Praising the benefits of the cadet corps program
As a lad in high school, I was a dismal student in math and French, and far too interested in young ladies my age, which distracted me from my studies immensely.
I flunked algebra and geometry in Grade 10, and that caused me to have to repeat that grade. My parents were obviously dismayed at my poor showing, and they were directed by a close friend to send me off to private school. I ended up attending Rothesay Collegiate School for Boys and as a requirement of every student had to participate in the Rothesay Collegiate Cadet Corp.
I didn’t mind that activity, one afternoon a week, which included marching practice, as well as a variety of military subjects which were eventually put to good use in a corps exercise and full inspection.
Of course, one of the most important activities included marching to the Remembrance Day activities at the Rothesay cenotaph.

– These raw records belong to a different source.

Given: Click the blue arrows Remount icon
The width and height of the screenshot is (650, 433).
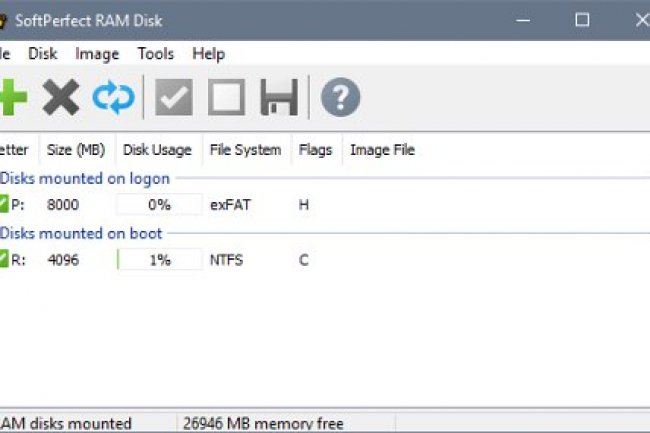Looking at the screenshot, I should point(113,98).
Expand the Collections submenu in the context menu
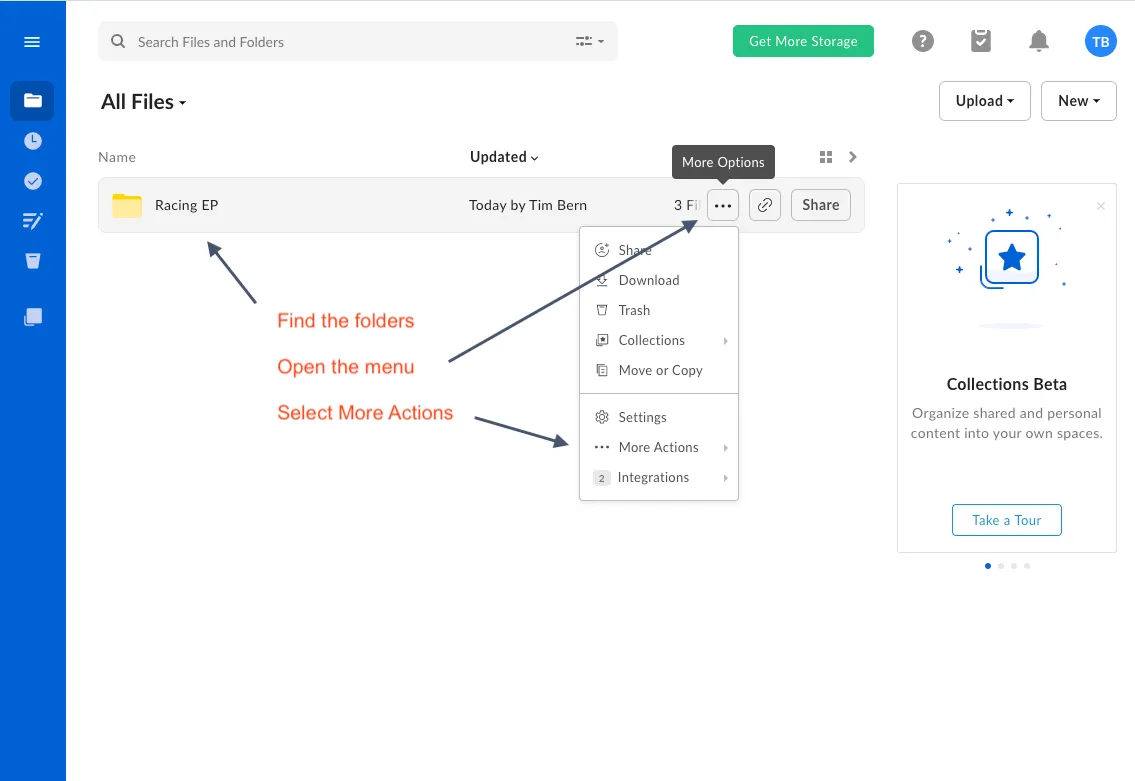The image size is (1135, 781). [651, 340]
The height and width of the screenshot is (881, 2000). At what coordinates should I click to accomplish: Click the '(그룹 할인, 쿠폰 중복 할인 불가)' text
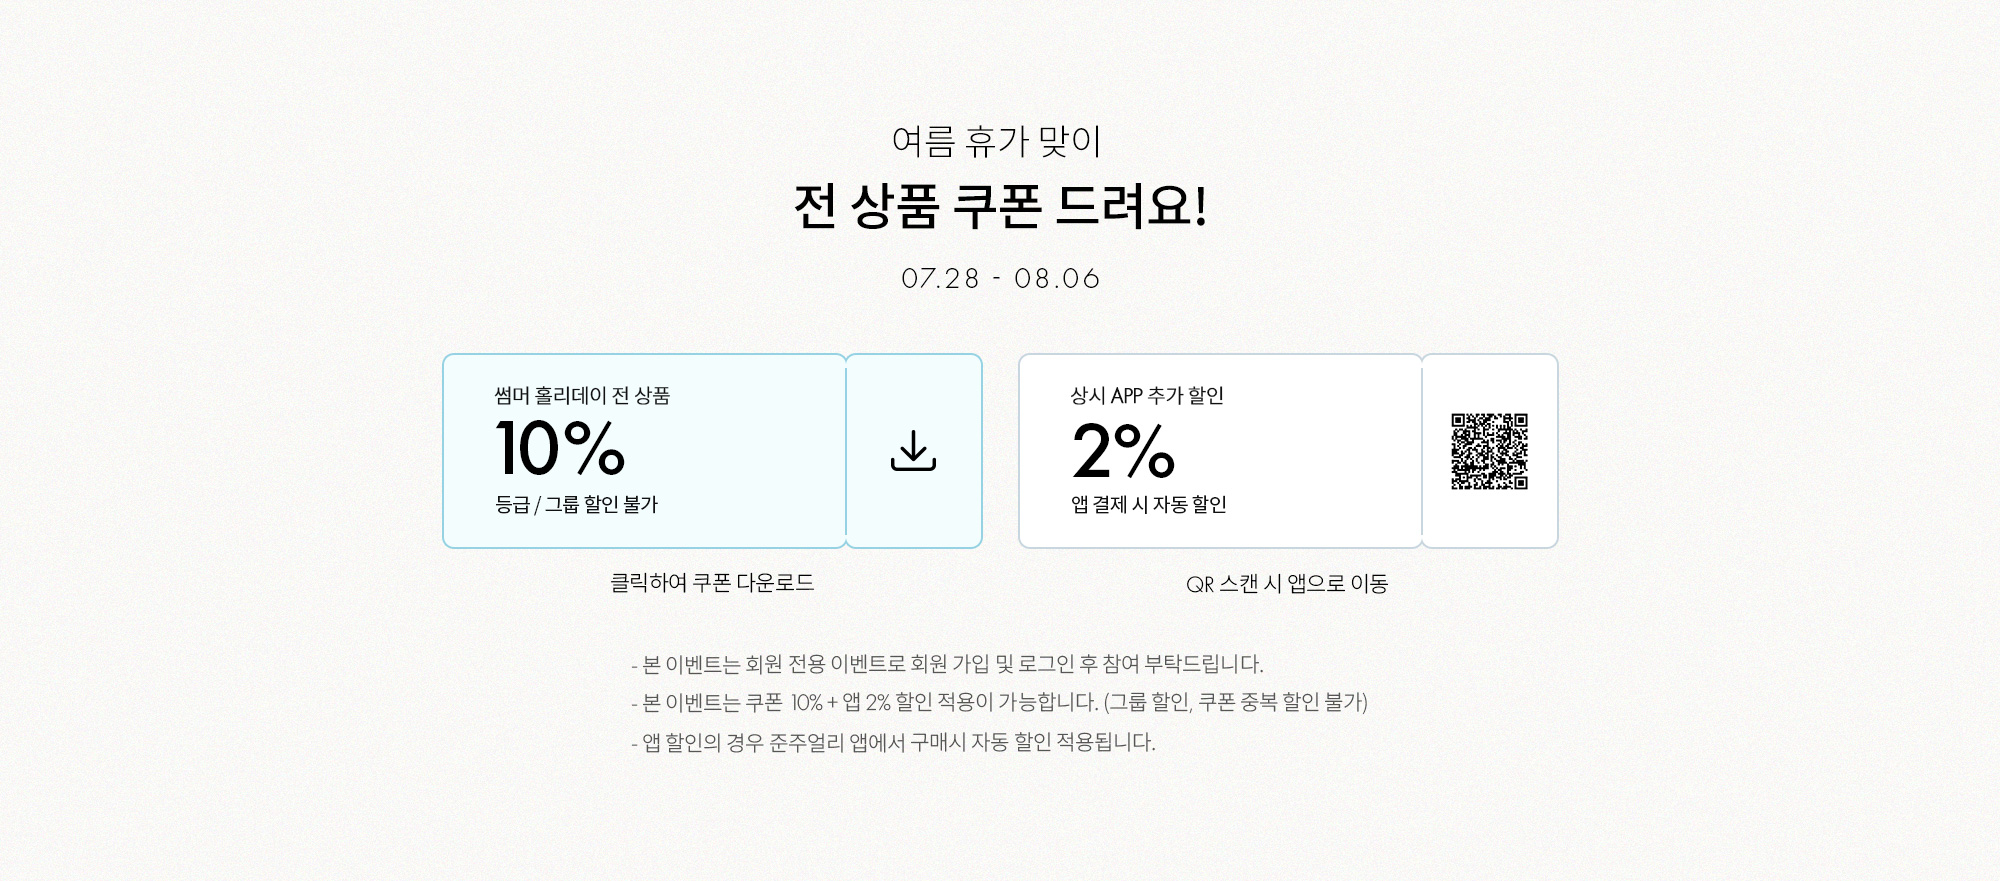pos(1236,702)
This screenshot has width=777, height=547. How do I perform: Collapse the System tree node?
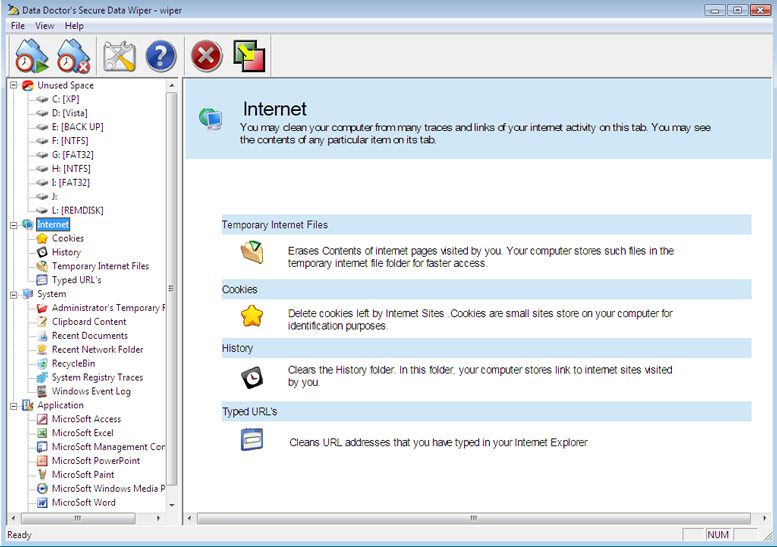point(13,294)
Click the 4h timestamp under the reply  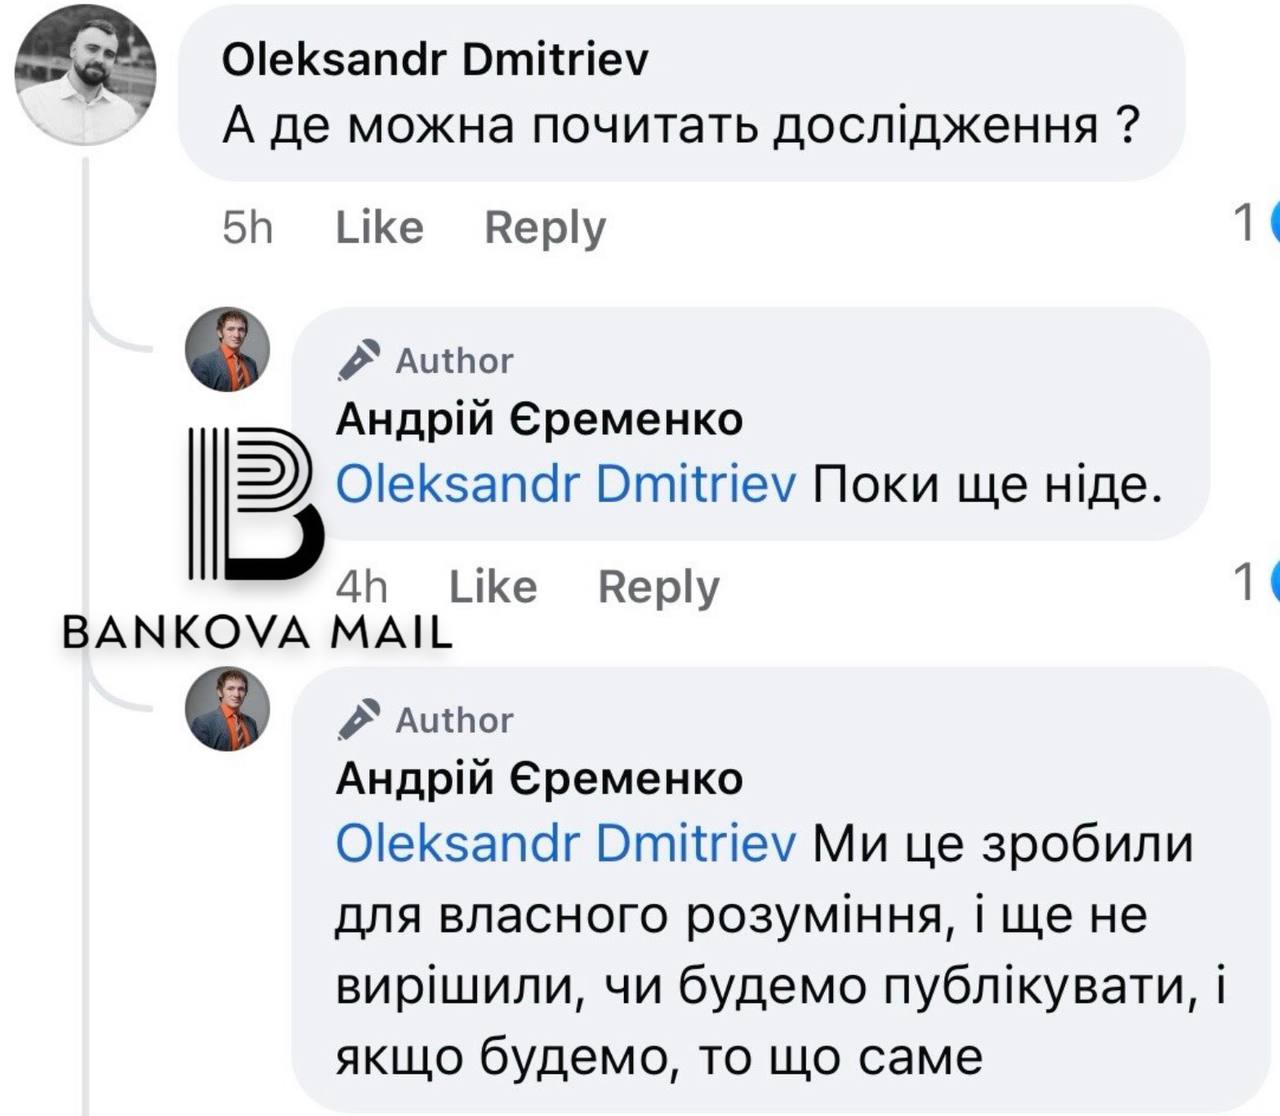pyautogui.click(x=362, y=587)
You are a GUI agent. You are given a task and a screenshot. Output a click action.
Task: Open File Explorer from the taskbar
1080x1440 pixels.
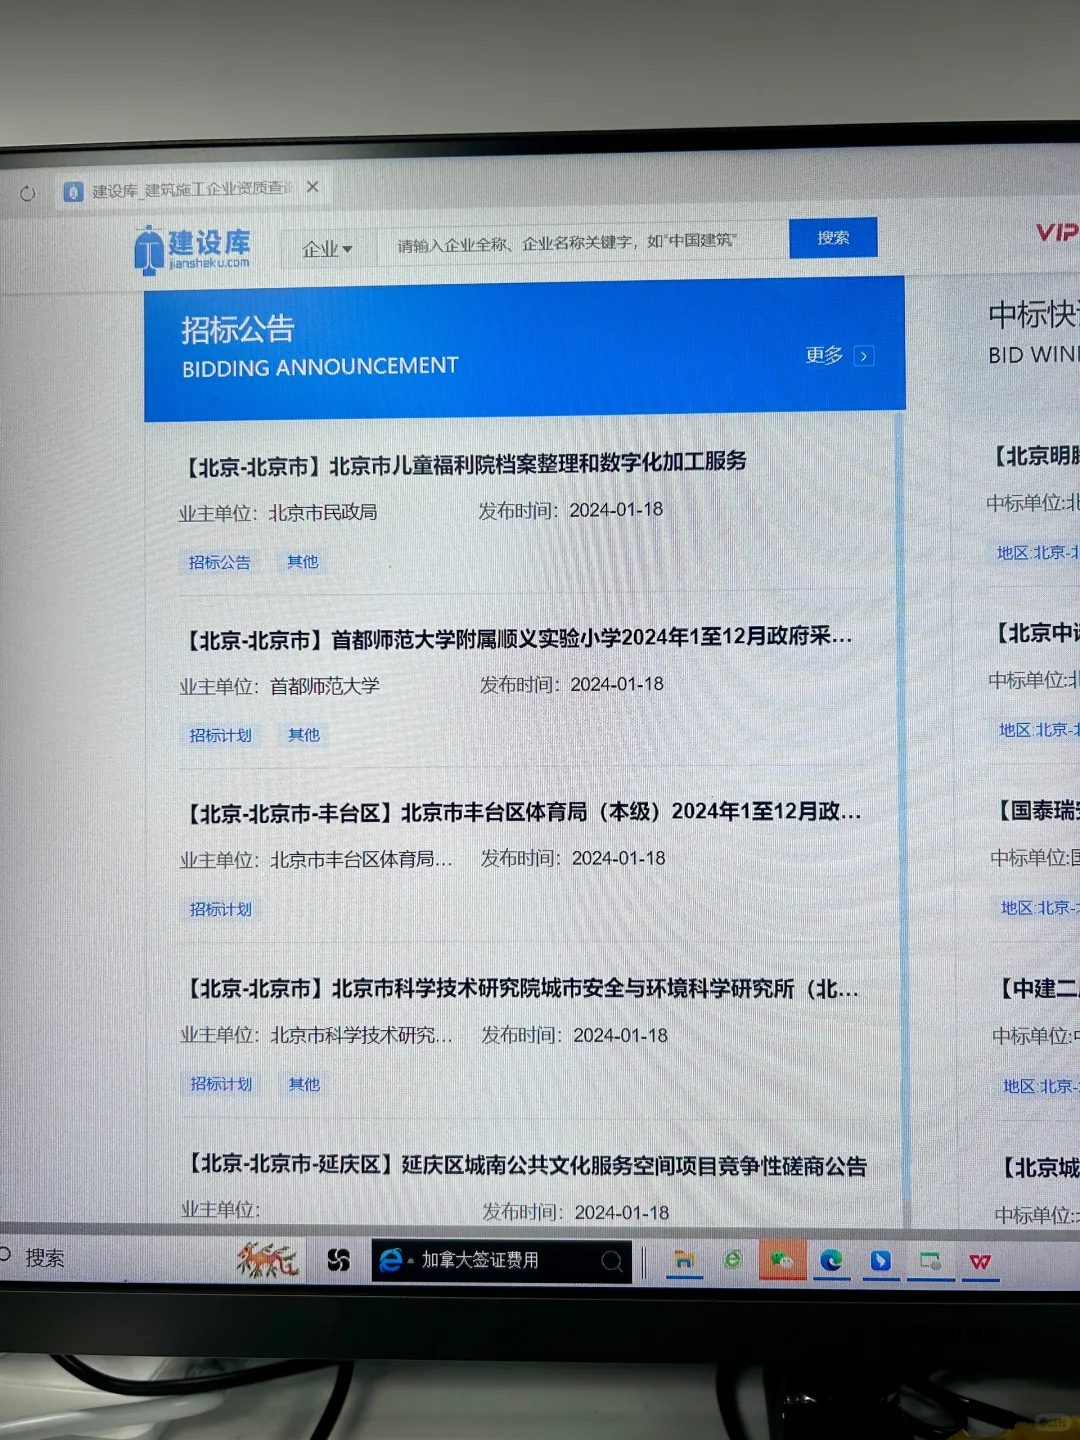click(684, 1261)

Never did I hear any fellow student complain about this activity. A large number of boys had family members at least two generations back who served in both world wars, and they seemed to consider it an honour to be enrolled in a military activity. My father and grandfather were not eligible for whatever reason, so all of this military stuff was really foreign to me.
I attended Rothesay for two years, and after that my exposure to military activities was absent. I flunked out again in math, on my provincial exams, and returned to Lunenburg Academy to try again to pass math. I did pass it and went on to Saint Mary’s University to study pre-dentistry. That was a really dismal effort, and university science courses left me standing in their dust. My chemistry professor gave me three on my year-end exam, and when I asked what that was for, he said “You spelled your name correctly, and you should know that this course is not for you. You should study something else!”
So, jump ahead a couple of years, and I found myself enrolled in the RCAF, and during basic induction I excelled in drill exercises, but after those weeks of basic training, I never again was required to go on parade. I trained as an air traffic control person, and tower duty kept me off parade for each Nov. 11. I found I didn’t really like the military life, so when my two-year stint was up, I was out of there like a scalded cat.
Well, history has a way of repeating itself, and now my granddaughter is attending a private school. King’s-Edgehill School combines the boys of Kings and the girls of Edgehill in one school, and I for one am very proud of her. I think creating co-educational school from the two private schools is a really great change.
Rothesay and Netherwood schools also combined, and both schools are very impressive indeed. Rothesay dropped their cadet corps activities, but King’s Edgehill has continued. They are a very impressive group when on parade, and I still think that activity is highly beneficial to the students.
Our granddaughter is really happy to be at KES and is doing very well in her studies. She is not very excited about being required to participate in cadets, but her parents and her grandmother and I all notice some subtle differences in her level of happiness and her attitude, and I think some of that is due to her involvement in cadets.
On Nov. 11 the KES Cadet Corp marched to the cenotaph in Windsor to honour those Canadians who gave their lives during two world wars. We were very proud of her participation.
Members of the Amherst Air Cadet squadron recently visited Ottawa, and I’m pretty sure they visited the national cenotaph. The cadets worked to earn money to underwrite expenses for their trip, and I am highly impressed with their commitment.
Their participation in such structured activity will serve them well throughout their lives and give them a basic understanding of the kind of effort that is required to make it possible to undertake such things as group travel. I applaud these young people and their dedicated instructors.
I am told there was an impressive turnout on Nov. 11 to the ceremonies at the Amherst cenotaph. All of you who were there are to be congratulated and thanked.